With all this data, next was processing the text.

Step 2 - Handling the Text

Because these PDFs come from photo scans, the text information can be very messy. Here is a side by side comparison of a randomly picked page.

While it's possible to build a search engine using this data, there's a lot of noise. This would likely mean many incorrect, missing, or generally confusing results. Because these are catalogs, every page is about many different things, and so the text on the page is mixed. Also, some writing is stylized or esoteric, and might not match with simpler queries.

So I decided to run every page through GPT to summarize, identify key topics, and create tags. This would simplify the text and create a cleaner database to search against.

The challenge was processing everything fast enough and cheap enough. Below is a rough cost estimate with GPT-3.5 and GPT-4.

So I went with GPT-3.5. Unfortunately it was inevitable to lose some info because the input text was so messy and GPT-3.5 is not the strongest. For example names and titles were sometimes missed, but overall this method captured a lot.

So I setup a pipeline to process every page, which consisted of:

  • Creating paragraph and sentence summaries of the page.
  • Extracting key topics discussed in the page, with a summary of each.
  • Extracting tags for topics, titles of things, and names of people.

I then ran this concurrently for every page, and with GPT-3.5's token rate limit, managed to process the Whole Earth Catalog (the first collection with 3,374 pages) in 6 hours for $18.00!

This was the result of first processing of Whole Earth Catalogs (3374 pages).
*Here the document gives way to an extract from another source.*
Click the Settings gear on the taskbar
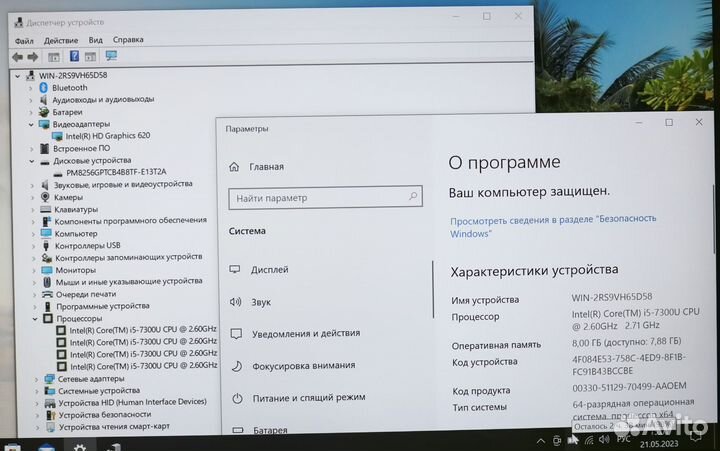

So after doing that for all 21,000 pages (which took a week longer than I expected haha), the total cost was somewhere around ~$95. Higher than my estimate because I generated more text than estimated for.

But that gave me clean text information to search against!

Step 3 (going on a tangent) - Extracting Images

As multi-modal image models have been coming out, I was experimenting with LLaVa (a local image to text model) and I thought it would be great to search against the images in the publications as well.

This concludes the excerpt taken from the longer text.